=== REQUIRED TASK ===
Count how many lines of the records contain the string "page", and reply with only that number.

::::

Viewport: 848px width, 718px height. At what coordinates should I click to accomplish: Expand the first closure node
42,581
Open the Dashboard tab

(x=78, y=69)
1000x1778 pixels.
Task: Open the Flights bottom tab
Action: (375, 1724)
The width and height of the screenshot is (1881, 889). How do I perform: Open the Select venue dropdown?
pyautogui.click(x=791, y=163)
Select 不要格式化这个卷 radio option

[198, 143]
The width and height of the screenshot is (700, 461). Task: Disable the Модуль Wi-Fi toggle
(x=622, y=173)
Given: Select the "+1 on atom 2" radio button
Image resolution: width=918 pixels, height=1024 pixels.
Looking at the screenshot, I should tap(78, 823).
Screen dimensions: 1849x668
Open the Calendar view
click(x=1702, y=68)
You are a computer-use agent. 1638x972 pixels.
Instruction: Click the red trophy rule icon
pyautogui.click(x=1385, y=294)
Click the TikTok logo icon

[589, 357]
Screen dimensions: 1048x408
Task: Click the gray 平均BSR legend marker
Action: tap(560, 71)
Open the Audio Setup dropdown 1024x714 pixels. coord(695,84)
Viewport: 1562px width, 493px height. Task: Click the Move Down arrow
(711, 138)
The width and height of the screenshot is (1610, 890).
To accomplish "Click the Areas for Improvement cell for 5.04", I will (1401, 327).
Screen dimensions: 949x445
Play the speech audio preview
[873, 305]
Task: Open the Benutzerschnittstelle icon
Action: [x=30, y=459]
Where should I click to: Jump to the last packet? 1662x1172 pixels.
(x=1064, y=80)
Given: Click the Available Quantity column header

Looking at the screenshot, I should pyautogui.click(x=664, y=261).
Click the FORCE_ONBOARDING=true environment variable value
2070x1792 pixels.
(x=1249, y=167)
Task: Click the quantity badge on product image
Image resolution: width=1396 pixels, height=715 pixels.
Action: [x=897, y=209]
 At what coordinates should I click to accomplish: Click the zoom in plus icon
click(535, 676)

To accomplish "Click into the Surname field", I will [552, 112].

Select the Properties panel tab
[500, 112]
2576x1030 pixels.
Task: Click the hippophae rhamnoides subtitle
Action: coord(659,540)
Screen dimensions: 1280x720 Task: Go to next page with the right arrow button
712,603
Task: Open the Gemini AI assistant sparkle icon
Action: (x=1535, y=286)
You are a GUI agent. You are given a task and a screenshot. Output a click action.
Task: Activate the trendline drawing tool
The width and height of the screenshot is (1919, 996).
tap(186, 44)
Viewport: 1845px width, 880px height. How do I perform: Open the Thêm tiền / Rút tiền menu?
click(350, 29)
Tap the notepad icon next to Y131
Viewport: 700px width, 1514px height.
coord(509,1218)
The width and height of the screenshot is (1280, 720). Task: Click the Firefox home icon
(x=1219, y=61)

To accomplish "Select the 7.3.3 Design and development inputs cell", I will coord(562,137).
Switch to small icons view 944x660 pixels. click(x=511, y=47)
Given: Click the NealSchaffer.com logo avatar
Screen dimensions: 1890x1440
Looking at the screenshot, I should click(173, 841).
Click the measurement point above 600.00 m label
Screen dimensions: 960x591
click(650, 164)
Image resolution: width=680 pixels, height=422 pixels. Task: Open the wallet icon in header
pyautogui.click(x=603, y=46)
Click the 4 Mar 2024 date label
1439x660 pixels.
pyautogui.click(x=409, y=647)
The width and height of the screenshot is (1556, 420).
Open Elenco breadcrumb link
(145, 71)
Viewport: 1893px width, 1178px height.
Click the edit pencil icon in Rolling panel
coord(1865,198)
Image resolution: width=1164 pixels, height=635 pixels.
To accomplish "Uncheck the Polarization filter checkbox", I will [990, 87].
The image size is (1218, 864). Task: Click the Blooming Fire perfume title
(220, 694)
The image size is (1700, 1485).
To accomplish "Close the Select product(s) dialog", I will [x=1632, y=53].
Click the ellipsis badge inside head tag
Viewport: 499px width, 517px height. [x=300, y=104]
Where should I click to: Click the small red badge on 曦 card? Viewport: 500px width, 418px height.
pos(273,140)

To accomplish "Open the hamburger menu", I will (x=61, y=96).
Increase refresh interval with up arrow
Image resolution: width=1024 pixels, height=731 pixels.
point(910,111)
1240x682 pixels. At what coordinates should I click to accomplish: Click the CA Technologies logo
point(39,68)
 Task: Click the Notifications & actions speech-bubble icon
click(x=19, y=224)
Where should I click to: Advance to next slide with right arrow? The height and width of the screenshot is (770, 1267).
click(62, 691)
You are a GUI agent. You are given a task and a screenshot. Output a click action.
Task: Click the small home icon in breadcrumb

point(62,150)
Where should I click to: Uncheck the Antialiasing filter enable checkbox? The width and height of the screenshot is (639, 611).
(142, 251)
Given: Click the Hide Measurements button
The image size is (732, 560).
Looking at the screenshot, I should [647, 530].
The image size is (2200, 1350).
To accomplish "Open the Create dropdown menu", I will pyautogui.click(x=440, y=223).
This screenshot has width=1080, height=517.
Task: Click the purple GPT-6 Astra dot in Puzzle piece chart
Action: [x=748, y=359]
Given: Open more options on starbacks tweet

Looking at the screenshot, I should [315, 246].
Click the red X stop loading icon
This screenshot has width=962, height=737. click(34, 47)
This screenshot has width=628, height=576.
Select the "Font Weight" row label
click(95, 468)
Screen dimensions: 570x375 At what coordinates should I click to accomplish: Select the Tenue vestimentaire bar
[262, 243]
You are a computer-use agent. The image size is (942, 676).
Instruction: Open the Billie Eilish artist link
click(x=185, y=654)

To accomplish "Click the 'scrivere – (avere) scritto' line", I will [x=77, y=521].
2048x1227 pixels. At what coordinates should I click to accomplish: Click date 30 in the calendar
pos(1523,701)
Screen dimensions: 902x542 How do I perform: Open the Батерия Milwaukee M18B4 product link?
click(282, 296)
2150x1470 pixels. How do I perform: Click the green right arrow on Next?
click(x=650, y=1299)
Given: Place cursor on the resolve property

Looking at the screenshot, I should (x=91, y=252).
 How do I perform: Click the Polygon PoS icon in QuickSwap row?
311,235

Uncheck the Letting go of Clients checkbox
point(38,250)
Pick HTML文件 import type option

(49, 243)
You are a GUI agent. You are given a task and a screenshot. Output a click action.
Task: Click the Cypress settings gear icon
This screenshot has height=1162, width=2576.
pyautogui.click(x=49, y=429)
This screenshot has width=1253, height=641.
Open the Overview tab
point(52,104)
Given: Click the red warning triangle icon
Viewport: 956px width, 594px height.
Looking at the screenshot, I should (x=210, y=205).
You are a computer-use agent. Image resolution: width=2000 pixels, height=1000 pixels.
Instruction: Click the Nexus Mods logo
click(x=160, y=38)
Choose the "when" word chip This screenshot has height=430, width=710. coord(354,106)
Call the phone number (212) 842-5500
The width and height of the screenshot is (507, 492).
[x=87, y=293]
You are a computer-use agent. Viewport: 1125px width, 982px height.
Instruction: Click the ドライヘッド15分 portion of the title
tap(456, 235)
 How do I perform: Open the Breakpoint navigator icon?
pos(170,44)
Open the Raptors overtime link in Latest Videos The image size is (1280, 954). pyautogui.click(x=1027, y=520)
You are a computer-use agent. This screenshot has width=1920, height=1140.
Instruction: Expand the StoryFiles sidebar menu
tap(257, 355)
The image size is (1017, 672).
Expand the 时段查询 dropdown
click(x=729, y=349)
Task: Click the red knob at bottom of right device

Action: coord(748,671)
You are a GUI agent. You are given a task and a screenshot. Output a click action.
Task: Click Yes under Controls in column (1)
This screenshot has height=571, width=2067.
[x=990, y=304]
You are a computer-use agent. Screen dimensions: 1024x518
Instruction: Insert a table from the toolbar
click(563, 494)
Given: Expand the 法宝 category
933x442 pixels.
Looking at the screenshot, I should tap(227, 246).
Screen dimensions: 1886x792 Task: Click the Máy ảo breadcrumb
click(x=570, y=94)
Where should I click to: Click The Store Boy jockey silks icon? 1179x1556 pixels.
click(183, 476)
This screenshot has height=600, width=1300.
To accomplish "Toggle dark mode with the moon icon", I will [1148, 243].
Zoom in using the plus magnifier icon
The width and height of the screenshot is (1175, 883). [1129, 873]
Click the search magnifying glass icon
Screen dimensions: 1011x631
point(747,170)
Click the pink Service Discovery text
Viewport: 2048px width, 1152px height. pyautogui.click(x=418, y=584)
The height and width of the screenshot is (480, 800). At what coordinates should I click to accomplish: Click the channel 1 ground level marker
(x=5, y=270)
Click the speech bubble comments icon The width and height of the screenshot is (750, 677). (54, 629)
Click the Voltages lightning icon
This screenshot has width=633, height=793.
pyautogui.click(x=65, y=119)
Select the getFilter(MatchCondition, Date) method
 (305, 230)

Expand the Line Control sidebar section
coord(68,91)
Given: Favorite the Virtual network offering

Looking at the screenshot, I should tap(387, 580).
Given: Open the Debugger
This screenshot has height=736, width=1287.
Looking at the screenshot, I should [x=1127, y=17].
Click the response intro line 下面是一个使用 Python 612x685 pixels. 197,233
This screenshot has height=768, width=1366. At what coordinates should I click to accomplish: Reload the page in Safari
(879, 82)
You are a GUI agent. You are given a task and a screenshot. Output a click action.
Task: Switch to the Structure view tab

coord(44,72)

::::

=== TASK RESULT ===
2